From the World Politics Review front page:
Twenty years after the fall of the Berlin Wall, WPR asked six prominent commentators what feature of today's geopolitical landscape might not be as durable as we imagine. Thomas P.M. Barnett, Ian Bremmer and Alexander Kliment, Nikolas Gvosdev, Walter Russell Mead, and Jacqueline Newmyer examine The Next "Berlin Wall Moment."
Tom's piece is entitled the The Austin Accords of March, 2031
Historic treaty ushers in long-anticipated era of U.S. southward expansion.
AUSTIN, Texas -- Meeting in the New Texas statehouse on the 195th anniversary of Texas' declaration of independence from Mexico, official representatives from the Tejas Confederation, the Northern Alliance of Mexican States, and the United States government signed a comprehensive treaty that will immediately "re-admit" the Tejas states of El Norte and Gulfland to the American union, and submit to Congress formal pleas for new statehood on behalf of all five Northern Alliance members -- Baja California, Sonora, Chihuahua, Coahuila and Nuevo Leon.
Tom's comment about the piece:
Previous to being offered this job, I had run a bit of scenario work past Judah Grunstein at WPR, so when he asked me to pen something and told me what the others were already working on, my mind was already leaning toward just a straight-forward future-headline approach to the problem, vice a piece stuffed with conditional language and a list of causal factors that supported the hypothesis. So I ended up with a piece that is a total zebra among these well-built horses. Of the group, I find myself most easily attracted to the Bremmer/Kliment piece on state capitalism and the CCP-loses-legitimacy bit from Newmyer (especially the line: "As a primary matter, we should recall that China's Communist Party elites are the heirs of a dynastic system famously characterized by cycles, in which the legitimacy of a ruling house could vanish in the space of a generation.").

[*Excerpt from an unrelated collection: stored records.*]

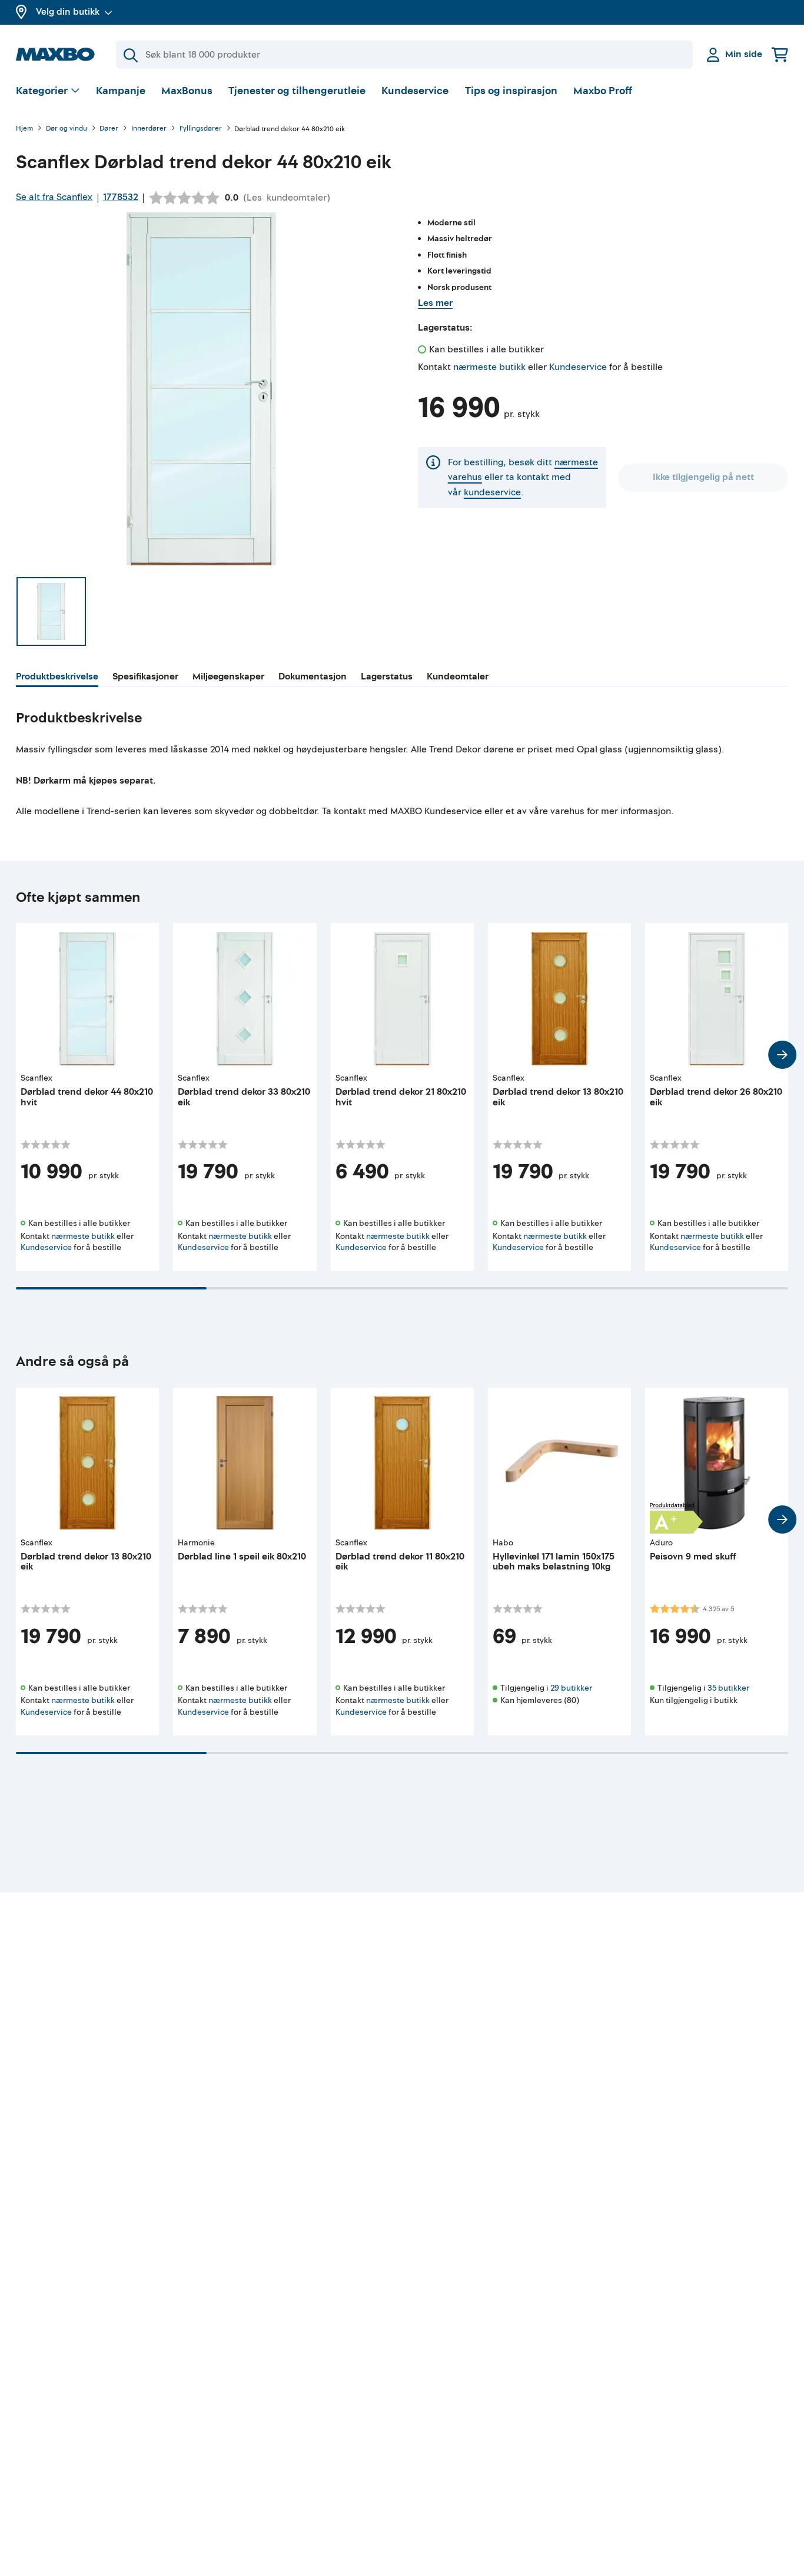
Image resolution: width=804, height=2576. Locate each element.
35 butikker (728, 1688)
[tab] (57, 678)
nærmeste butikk (489, 367)
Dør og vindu (66, 129)
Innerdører (149, 129)
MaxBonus (186, 91)
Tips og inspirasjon (511, 91)
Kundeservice (414, 91)
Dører (108, 129)
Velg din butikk (67, 11)
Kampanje (120, 91)
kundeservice (492, 492)
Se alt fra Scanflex (54, 197)
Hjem (24, 129)
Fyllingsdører (201, 129)
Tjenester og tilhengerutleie (297, 91)
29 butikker (571, 1688)
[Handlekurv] (780, 54)
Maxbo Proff (602, 91)
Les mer (435, 302)
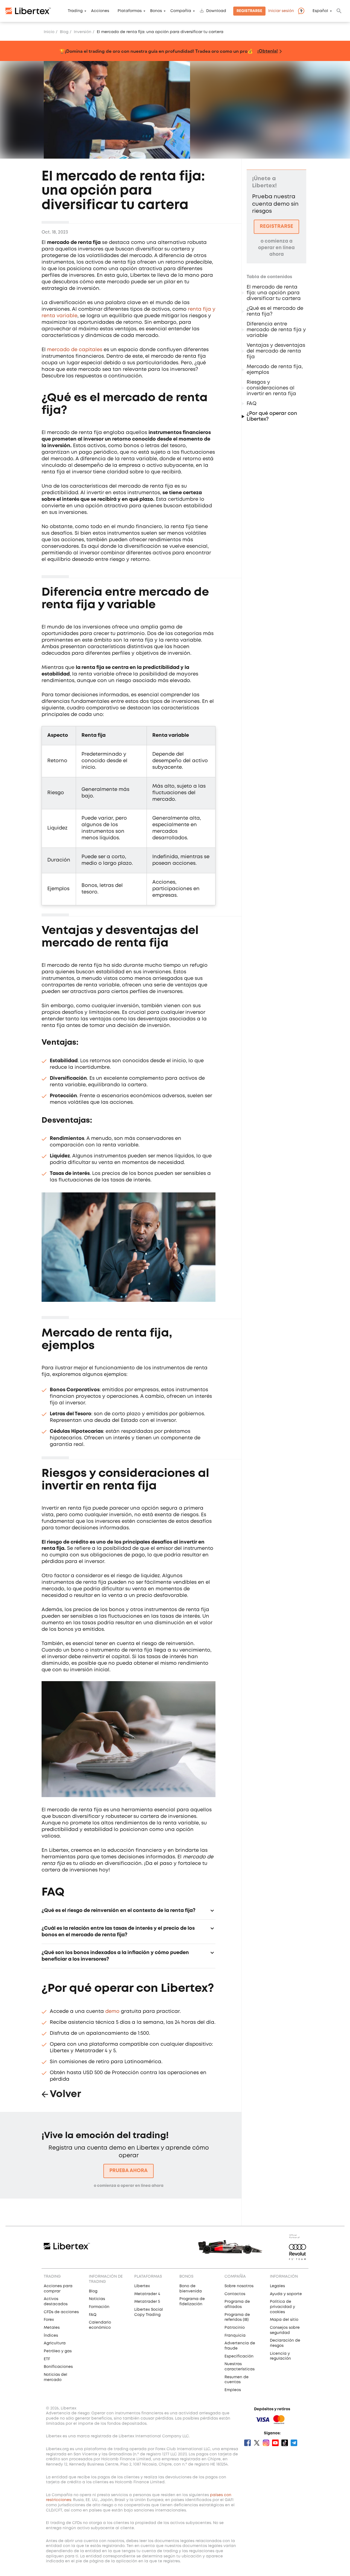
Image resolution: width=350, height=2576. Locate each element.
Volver (65, 2094)
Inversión (82, 32)
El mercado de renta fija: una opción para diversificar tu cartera (274, 293)
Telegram (294, 2443)
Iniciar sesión (281, 11)
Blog (64, 32)
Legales (277, 2286)
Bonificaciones (58, 2366)
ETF (47, 2359)
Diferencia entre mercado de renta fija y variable (276, 330)
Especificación (238, 2356)
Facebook (247, 2443)
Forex (49, 2319)
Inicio (49, 32)
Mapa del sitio (284, 2319)
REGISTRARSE (276, 226)
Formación (99, 2307)
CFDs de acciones (61, 2312)
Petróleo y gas (58, 2351)
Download (216, 11)
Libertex (142, 2286)
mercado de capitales (74, 350)
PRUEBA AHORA (128, 2171)
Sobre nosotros (238, 2286)
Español (320, 11)
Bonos (156, 11)
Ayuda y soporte (286, 2294)
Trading (75, 11)
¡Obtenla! (267, 50)
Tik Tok (284, 2443)
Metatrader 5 (147, 2301)
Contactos (234, 2294)
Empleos (232, 2390)
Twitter (256, 2443)
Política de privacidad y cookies (282, 2306)
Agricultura (55, 2343)
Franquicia (235, 2335)
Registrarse (249, 11)
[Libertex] (28, 11)
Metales (52, 2327)
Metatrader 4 (147, 2294)
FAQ (251, 403)
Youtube (275, 2443)
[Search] (339, 11)
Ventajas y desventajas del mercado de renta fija (276, 351)
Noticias (97, 2299)
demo (112, 2011)
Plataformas (130, 11)
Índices (51, 2335)
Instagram (266, 2443)
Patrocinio (234, 2327)
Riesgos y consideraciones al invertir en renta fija (271, 388)
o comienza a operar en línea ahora (129, 2185)
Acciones (100, 11)
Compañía (180, 11)
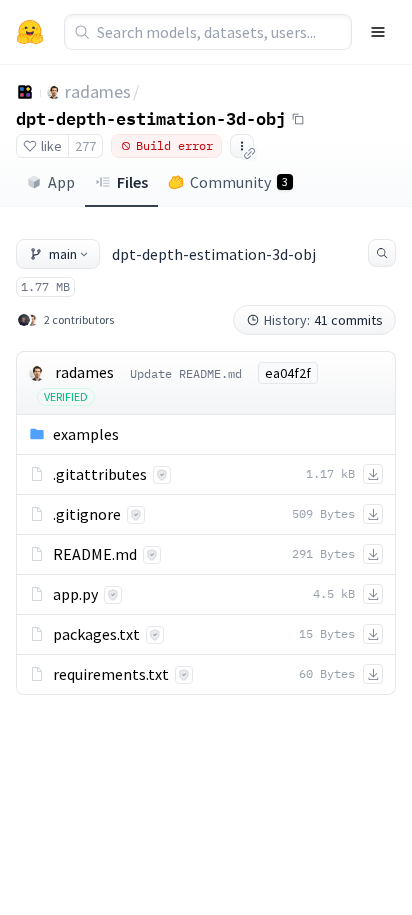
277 (85, 146)
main (63, 254)
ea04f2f (288, 373)
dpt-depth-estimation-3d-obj (151, 118)
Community (239, 182)
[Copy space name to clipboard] (298, 119)
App (61, 182)
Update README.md (186, 373)
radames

Again, I just felt it would be easier for the reader to grasp what we were fishing at by presenting him or her with a fait accompli, and since all the current talk about gangs, drug lords, Mexico-as-a-failed-state, etc., seemed to me to provide more than enough imaginative momentum to a downstream scenario that broke a lot of china--from today's perspective, so why not simply describe that journey and let the reader judge the plausibility?
As for describing an Hispanic president: I figured from the Berlin Wall moment perspective, we saw four elections and then an African-American won, so projecting ahead another four (Obama reelected, then Petraeus for 1-2 and an unnamed third president following him for 1-2) meant I could do the same sleight of hand regarding an Hispanic. The "soft border" concept comes, naturally, from the whole Af-Pak-India cluster (Pashtun to the north, Kashmir to the south), and then I toss in the Cuba scenario from past Esquire use, and run with the scenarios of state division so favored by many thinkers. In short, I wanted to respect the forcing function suggested by Robb's global guerrillas while showing the adaptability of nation-states.
I wrote the piece over two days: Day one got me the news story and the outline of the phases (imagined as a box inset alongside the piece), and day two saw me fill in the phases, which required a lot of recalibration for the storyline to hold enough water.
Overall, a very fun piece to write and hopefully a fun one to consider as a reader.